See also: MediaWiki at WMF#Timeouts

After leaving the backend caching layer, the request reaches the appserver. Here are described the timeouts that apply to appservers and api:

As of March 2020
layer	request timeout
Envoy (TLS)	203 seconds (appserver) / 65 seconds (api) / 86402.5 seconds (jobrunner, videoscaler) Configured by envoy::upstream_response_timeout
Apache	202 seconds (appserver, api, parsoid) / 1202 seconds (jobrunner) / 86402 seconds (videoscaler). Configured by `Apache Timeout`. Entire request-response, including connection time. Wall clock time.
php-fpm	201 seconds (appservers) / 201 seconds (api) / 201 seconds (parsoid) / 86400 seconds (jobrunner, videoscaler). Configured by `profile::mediawiki::php::request_timeout`. Wall clock time.
PHP	210 seconds (appserver, api, parsoid) / 1200 seconds (jobrunner, videoscaler). Configured by `max_execution_time`. CPU time (not including syscalls and C functions from extensions).
MediaWiki	60 seconds (GET) / 200 seconds (POST) / 1200 seconds (jobrunner) / 86400 seconds (videoscaler). This is configured using php-excimer

Notes

The app server timeouts might be larger than the ones on the caching layer, this is mainly to properly service internal clients.

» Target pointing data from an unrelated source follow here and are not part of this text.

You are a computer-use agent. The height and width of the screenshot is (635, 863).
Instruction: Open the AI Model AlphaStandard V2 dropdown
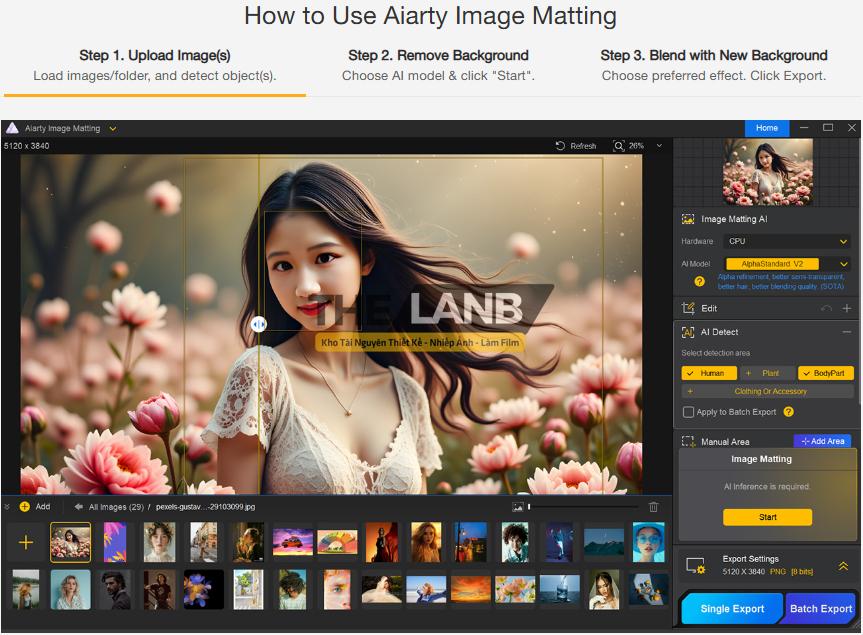coord(786,264)
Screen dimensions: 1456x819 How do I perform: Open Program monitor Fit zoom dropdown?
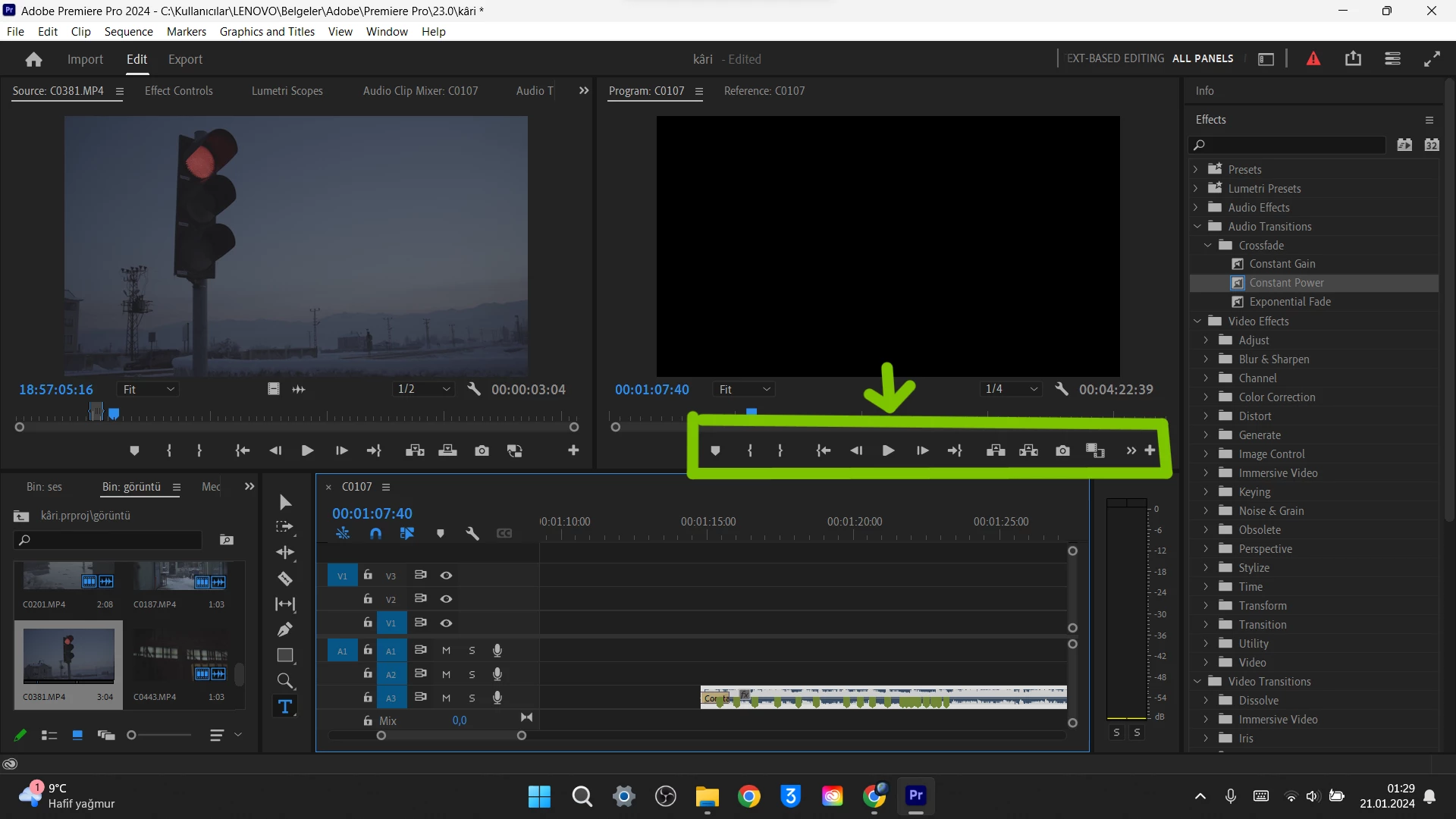[x=744, y=389]
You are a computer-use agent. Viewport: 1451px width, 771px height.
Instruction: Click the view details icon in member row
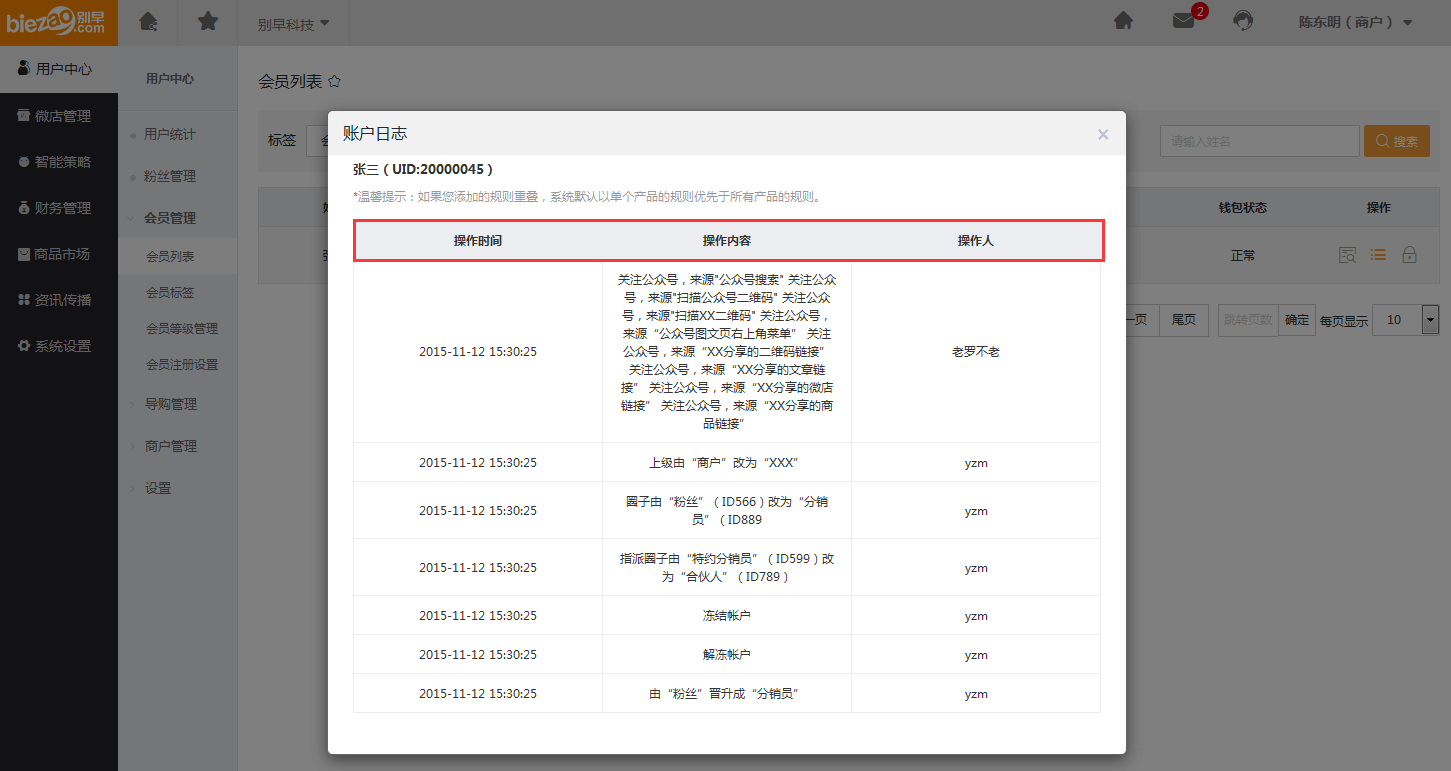point(1347,255)
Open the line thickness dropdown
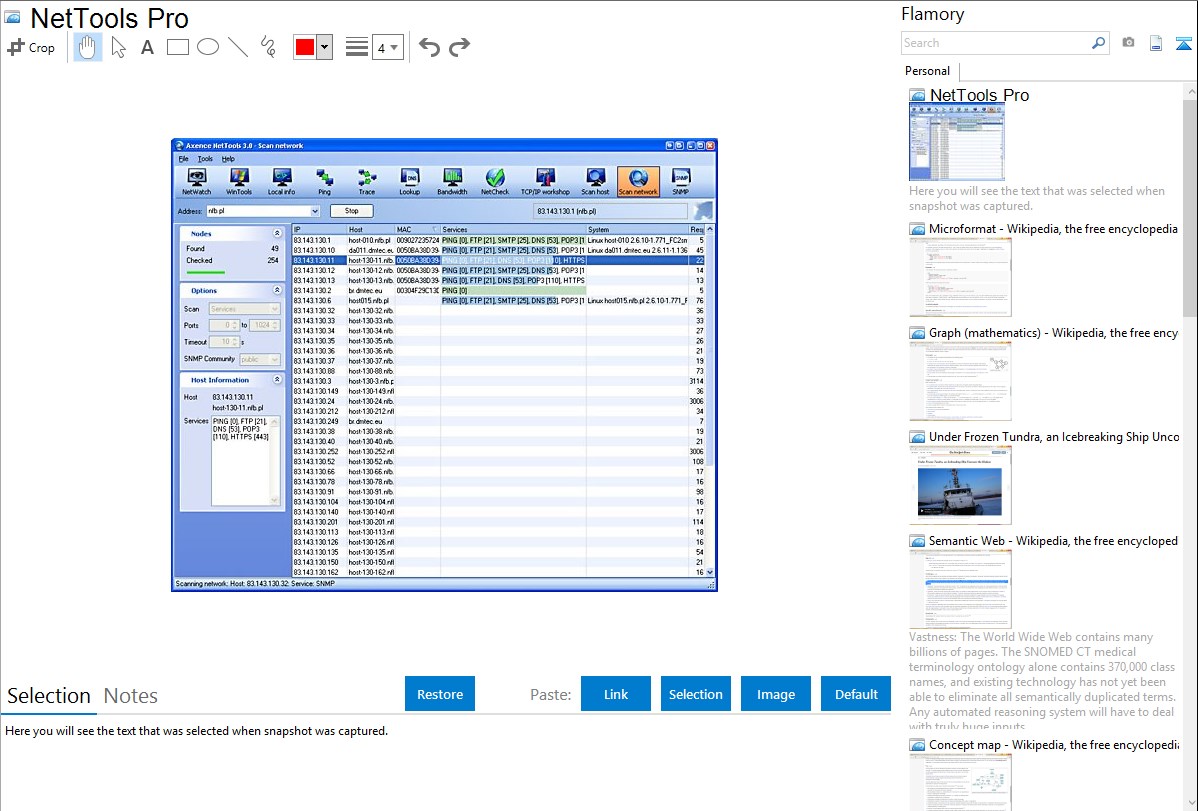Screen dimensions: 1198x811 coord(387,47)
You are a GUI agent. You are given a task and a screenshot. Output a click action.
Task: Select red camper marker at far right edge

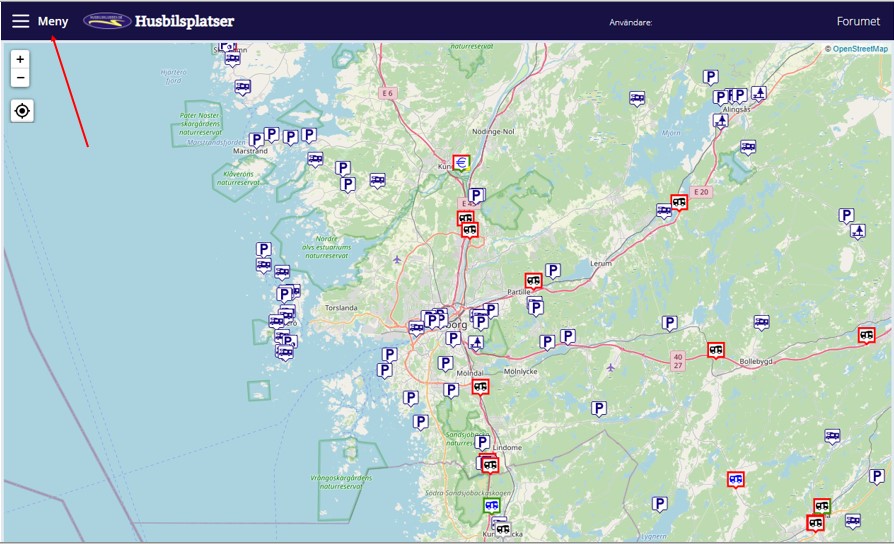[x=866, y=335]
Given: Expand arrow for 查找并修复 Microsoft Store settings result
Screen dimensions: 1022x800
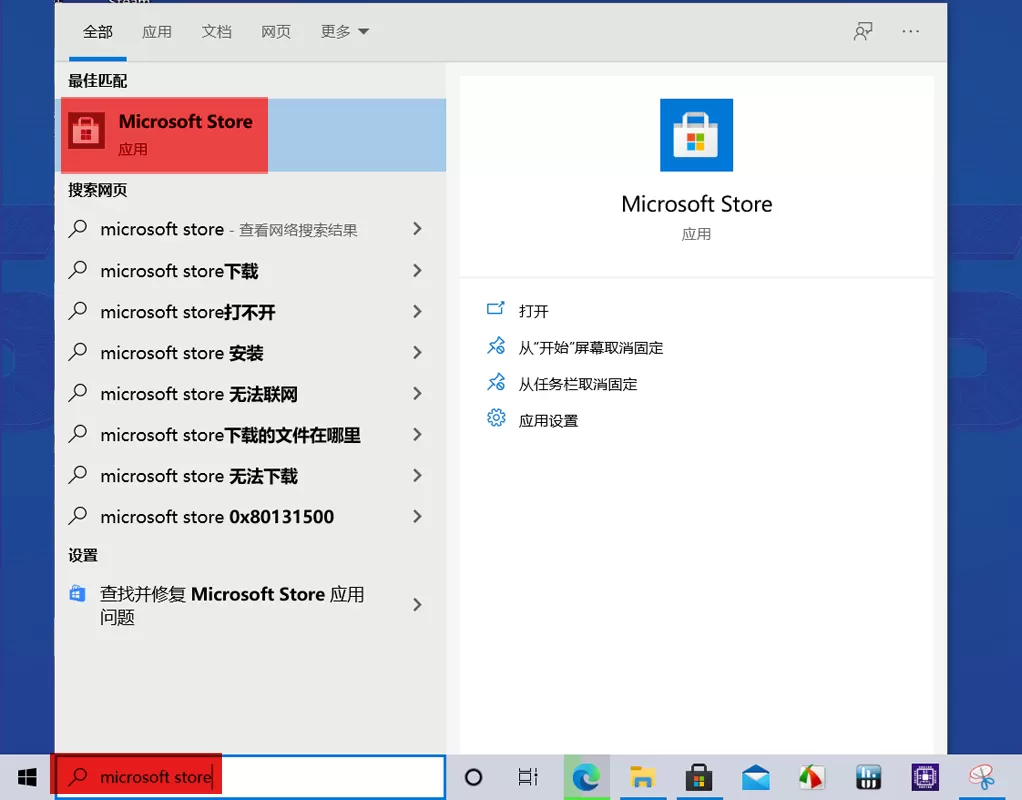Looking at the screenshot, I should click(x=417, y=605).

php-fpm: The request_timeout setting the maximum time php-fpm will spend processing a request before terminating the worker process. This exists as a last-resort to kill PHP processes even if a long-running C function is not yielding to Excimer and/or if PHP raised max_execution_time at run-time.
PHP: The max_execution_time setting in php.ini measures CPU time (not wall clock time), and does not include syscalls.; Note that this is intentionally several seconds higher than the layers above and below because we generally want to avoid requests being stopped by this layer and prefer it to happen either earlier in MW or higher up in php-fpm.; This layer is not able to differentiate between HTTP methods (GET/POST) or virtual hostnames (jobrunner vs videoscaler). As such, it has to accomodate both.; For videoscalers this setting is actually lower than the surrounding layers (1200s/20min vs 86400s/24h). This is a compromise to prevent non-videoscaler jobs from being able to spend 24h on the CPU, which would be very unexpected. Regular jobrunners and videoscalers are forced to share the same php-fpm configuration. This is fine because while videoscaling jobs may use 24h to complete, they are expected to spend most of their time transcoding videos, which happens through syscalls that are not captured by PHP's cpu time.
MediaWiki: This is controlled by $wgRequestTimeLimit in wmf-config/CommonSettings.php. Upon reaching the timeout, the Wikimedia/RequestTimeout library will use php-excimer to throw a Wikimedia\RequestTimeout\TimeoutException exception once the current syscall returns.